EXERCISE DATA Block Start

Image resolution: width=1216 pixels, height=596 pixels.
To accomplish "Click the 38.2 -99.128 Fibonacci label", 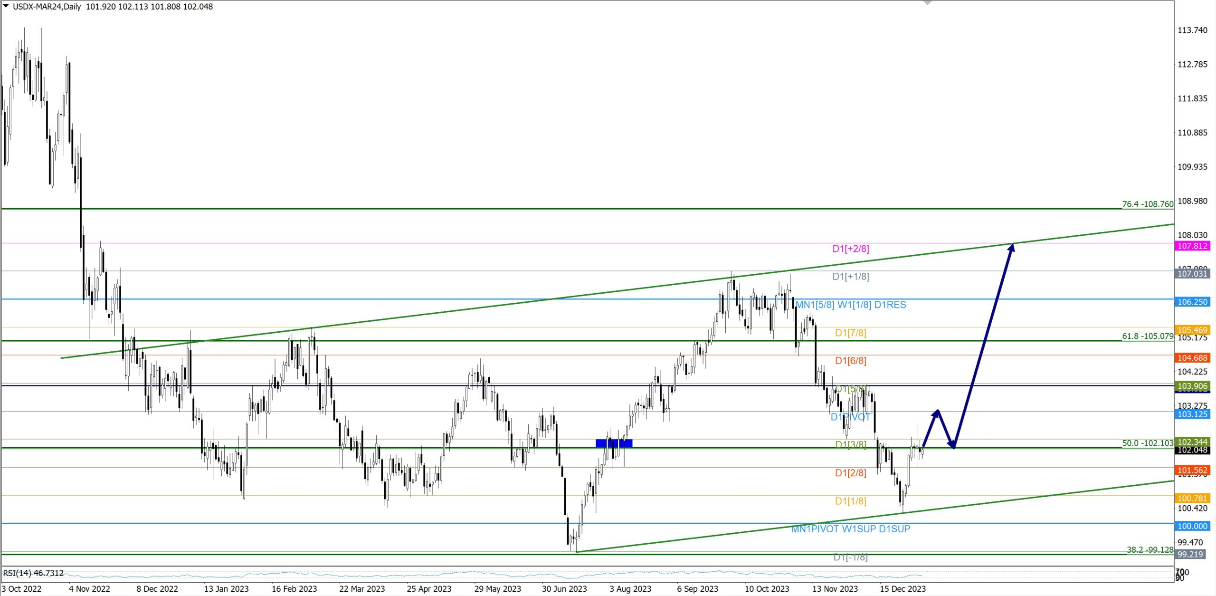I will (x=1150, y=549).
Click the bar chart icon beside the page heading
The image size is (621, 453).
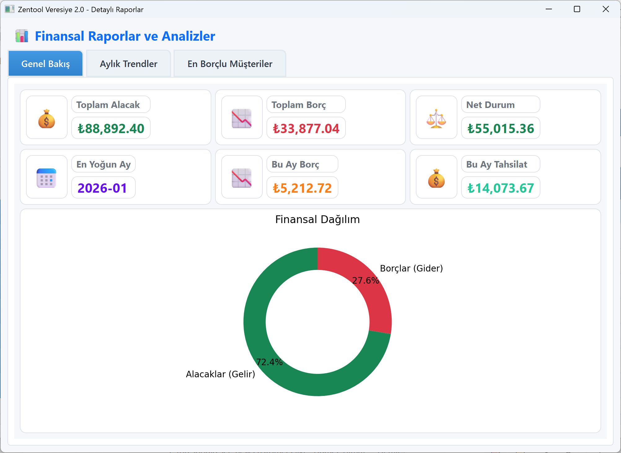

EXERCISE DATA Block End
EXERCISE DATA Block Start

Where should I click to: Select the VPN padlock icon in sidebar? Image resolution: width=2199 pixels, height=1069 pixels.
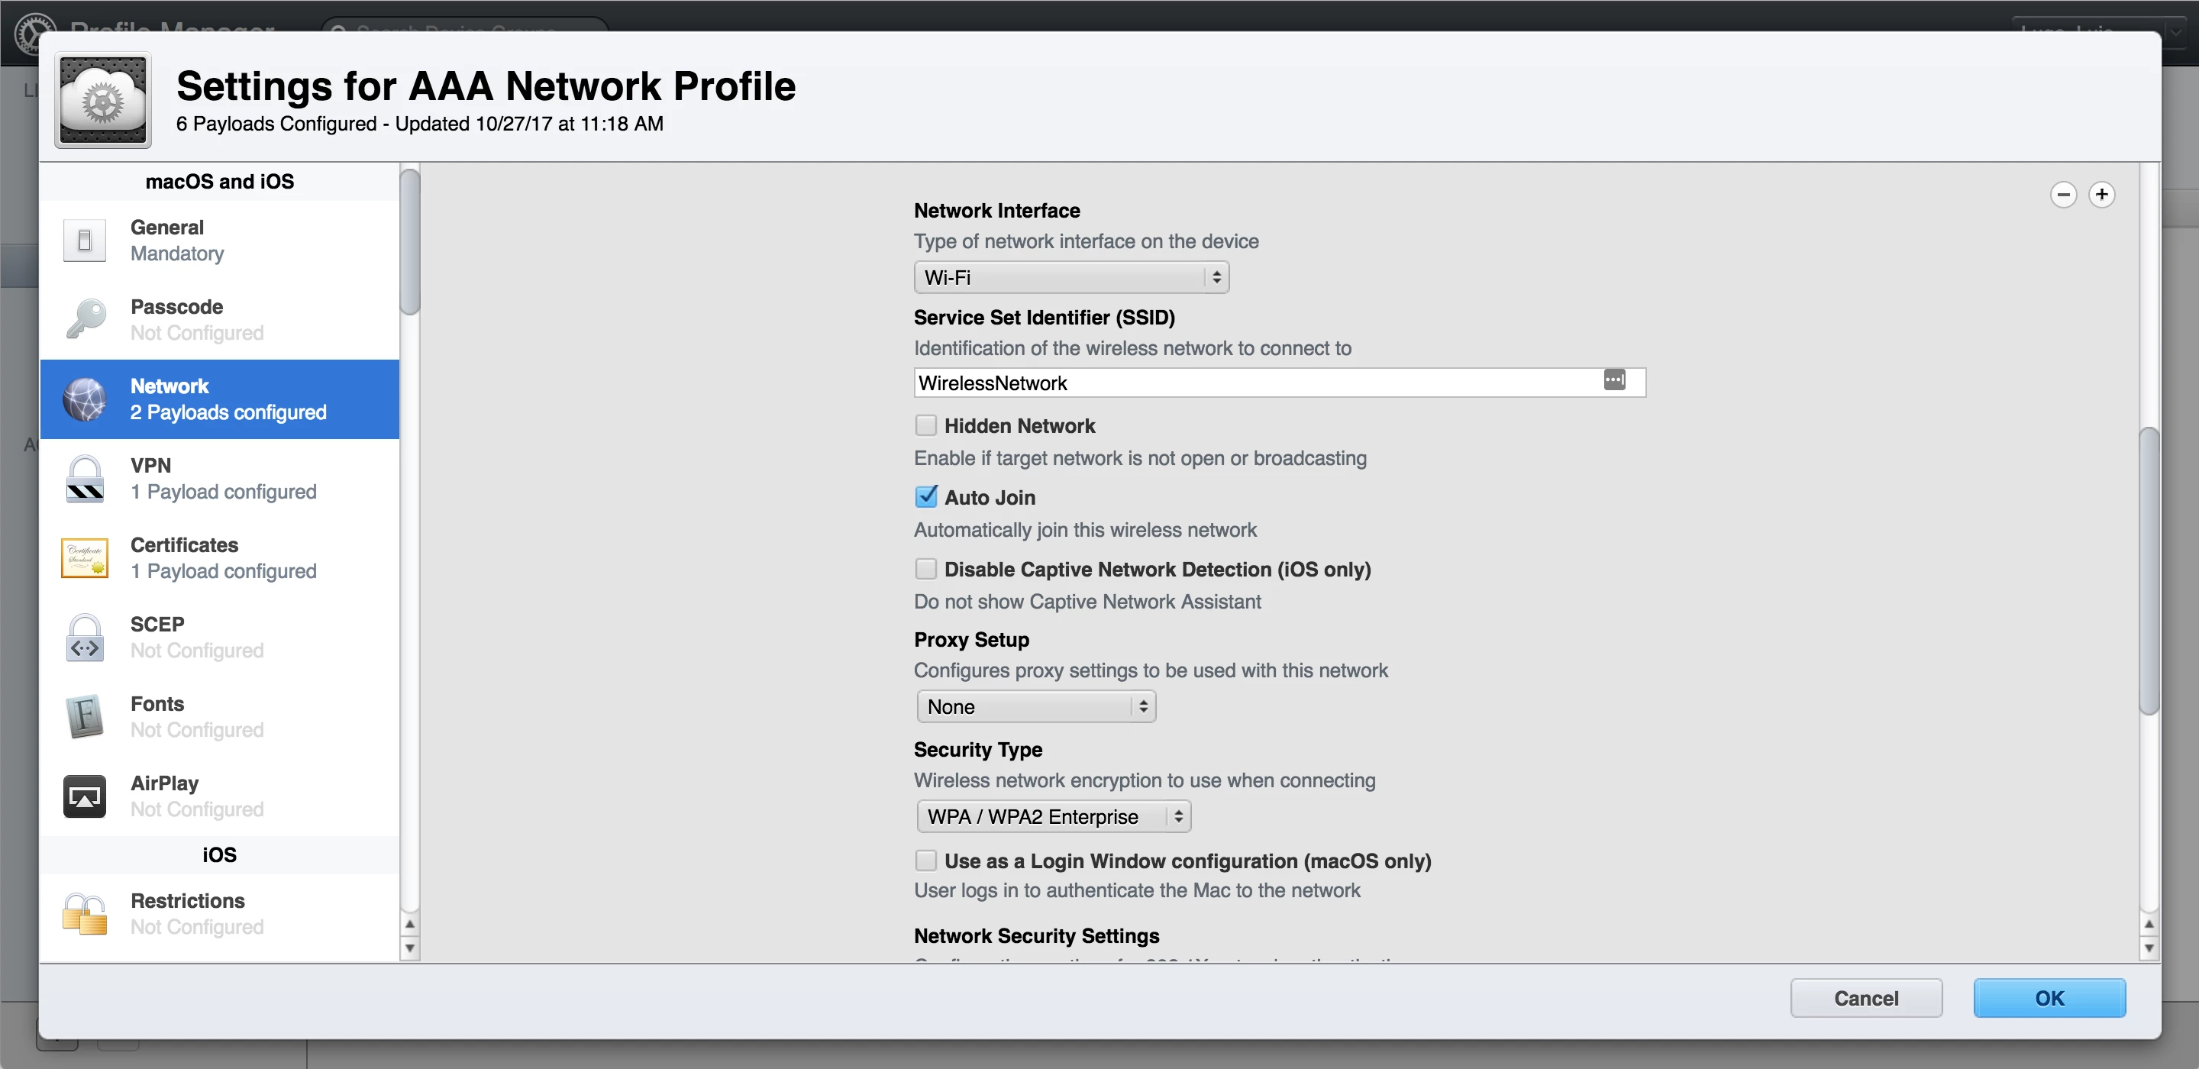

EXERCISE DATA Block End
EXERCISE DATA Block Start

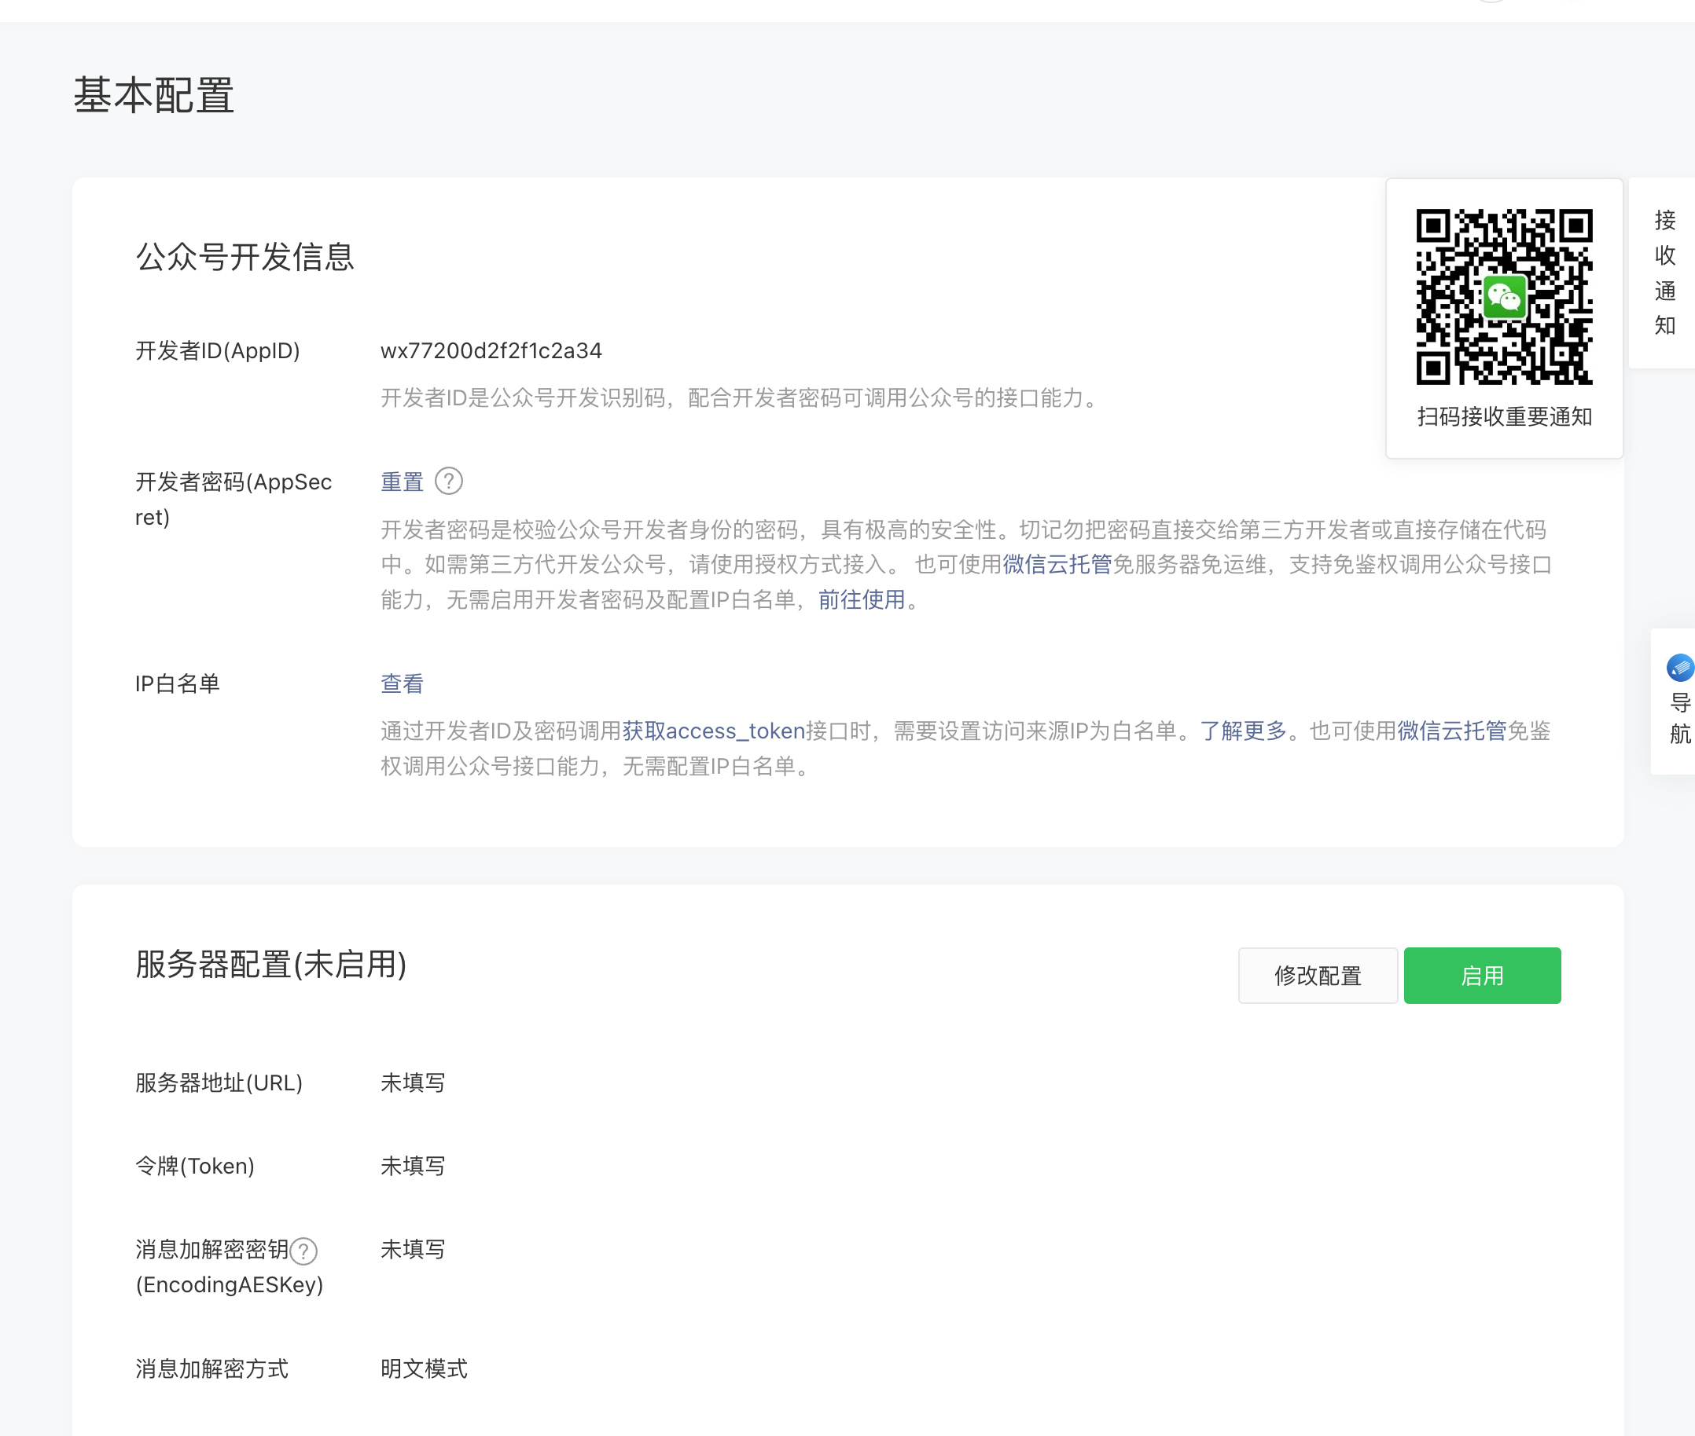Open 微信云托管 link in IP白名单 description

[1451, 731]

EXERCISE DATA Block End

DIRECTIONS FOR THIS TASK: From the records above, retype only the lines starting at the line that contains "Click the bar" and ending at the line that contains "The image size is (621, 453).", both included.

TASK RESULT:
Click the bar chart icon beside the page heading
The image size is (621, 453).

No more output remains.